---------- Text excerpt
Kholoud Sawaf earned her MFA at the University of Arkansas, in Fayetteville Arkansas. Not Nebraska.
Thank you--It's been addressed!
Noted, thank you! We have made that edit.
This is dope.
What this makes me think of is responsibility and responsible art-making. We know whose responsibility it is to choose plays for the season. To cast it. To direct it. To promote it.
But who's responsibility is it to create safe space? Provide resources in the rehearsal room for personal and transgenerational (epigenetic) trauma? To diversify the audience base? To maybe even change the cost that audiences pay (monetary) to one of personal cost, specifically theatres with a historically and consistently predominately white audience base (which are most). And what does that look like? I dunno, being required to write a brief 300 word essay on the subject matter to enter and having that grade affect your ticket price? Burning a baby picture before the show? Reconfiguring talkbacks? Like I said, I dunno. I do know getting paid for my pain can sometimes feel exploitative when not met with understanding. And although money can buy therapy, hospital visits, that pint of ice cream, I do not perform with the primary goal for money (though I do expect to get paid). I can't speak for all artists, but after witnessing the power of storytelling to sway culture and community, I do it for the impact, especially if I've agreed to share my pain...so whose responsibility is it to maximize that impact? Should that be the goal or compromise for this kind of work?
--------------------
---------- Records supplied
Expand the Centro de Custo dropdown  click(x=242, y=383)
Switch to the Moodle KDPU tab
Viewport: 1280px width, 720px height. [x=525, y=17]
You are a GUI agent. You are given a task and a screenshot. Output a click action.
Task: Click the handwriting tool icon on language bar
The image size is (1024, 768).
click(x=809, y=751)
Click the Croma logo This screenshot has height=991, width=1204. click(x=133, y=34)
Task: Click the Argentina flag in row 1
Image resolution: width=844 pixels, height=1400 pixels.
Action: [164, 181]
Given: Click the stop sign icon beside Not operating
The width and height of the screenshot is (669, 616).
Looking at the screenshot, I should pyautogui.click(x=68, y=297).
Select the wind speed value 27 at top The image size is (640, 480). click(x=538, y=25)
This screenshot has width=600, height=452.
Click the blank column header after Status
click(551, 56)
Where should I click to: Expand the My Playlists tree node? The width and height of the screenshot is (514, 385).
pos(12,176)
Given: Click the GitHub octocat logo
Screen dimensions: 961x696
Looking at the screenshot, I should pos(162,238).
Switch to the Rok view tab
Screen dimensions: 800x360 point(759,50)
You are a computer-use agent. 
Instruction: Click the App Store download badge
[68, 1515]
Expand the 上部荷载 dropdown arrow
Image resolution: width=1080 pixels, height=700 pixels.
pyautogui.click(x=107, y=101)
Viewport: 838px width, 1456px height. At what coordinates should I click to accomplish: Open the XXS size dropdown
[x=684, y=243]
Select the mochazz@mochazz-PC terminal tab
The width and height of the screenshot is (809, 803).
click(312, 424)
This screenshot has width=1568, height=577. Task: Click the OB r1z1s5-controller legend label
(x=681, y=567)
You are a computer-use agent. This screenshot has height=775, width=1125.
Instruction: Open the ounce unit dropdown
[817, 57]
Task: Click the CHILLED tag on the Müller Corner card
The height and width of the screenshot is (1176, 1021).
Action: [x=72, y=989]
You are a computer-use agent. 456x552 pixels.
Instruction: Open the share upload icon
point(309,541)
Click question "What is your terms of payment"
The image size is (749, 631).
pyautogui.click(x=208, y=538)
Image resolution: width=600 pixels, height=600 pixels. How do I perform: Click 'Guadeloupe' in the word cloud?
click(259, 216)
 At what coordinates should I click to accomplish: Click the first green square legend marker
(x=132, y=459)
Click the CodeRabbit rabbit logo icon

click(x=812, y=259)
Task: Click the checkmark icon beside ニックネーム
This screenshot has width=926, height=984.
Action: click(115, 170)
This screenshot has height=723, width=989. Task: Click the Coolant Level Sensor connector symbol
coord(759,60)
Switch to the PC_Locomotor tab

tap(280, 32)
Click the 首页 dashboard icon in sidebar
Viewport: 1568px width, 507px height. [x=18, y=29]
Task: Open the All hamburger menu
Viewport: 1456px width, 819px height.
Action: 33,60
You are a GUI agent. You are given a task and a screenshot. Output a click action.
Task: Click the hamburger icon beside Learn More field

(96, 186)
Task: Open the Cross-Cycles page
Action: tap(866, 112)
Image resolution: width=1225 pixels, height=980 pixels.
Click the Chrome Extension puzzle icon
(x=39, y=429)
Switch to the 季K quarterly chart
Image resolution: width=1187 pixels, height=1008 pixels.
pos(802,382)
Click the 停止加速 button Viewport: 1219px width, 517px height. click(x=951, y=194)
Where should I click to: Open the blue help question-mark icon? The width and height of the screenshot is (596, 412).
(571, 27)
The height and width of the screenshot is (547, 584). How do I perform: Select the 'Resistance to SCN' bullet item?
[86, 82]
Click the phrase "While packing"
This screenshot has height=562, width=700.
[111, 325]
--------------------
» **Assignment A**
List the four tasks that the comment thread says we know are someone's responsibility.
» **Assignment B**
Rewrite everything in the comment thread from "Kholoud Sawaf earned" down to "This is dope.", replacing "Nebraska" with "Oklahoma".

» **Result A**
- Choosing plays for the season
- Casting it
- Directing it
- Promoting it

» **Result B**
Kholoud Sawaf earned her MFA at the University of Arkansas, in Fayetteville Arkansas. Not Oklahoma.
Thank you--It's been addressed!
Noted, thank you! We have made that edit.
This is dope.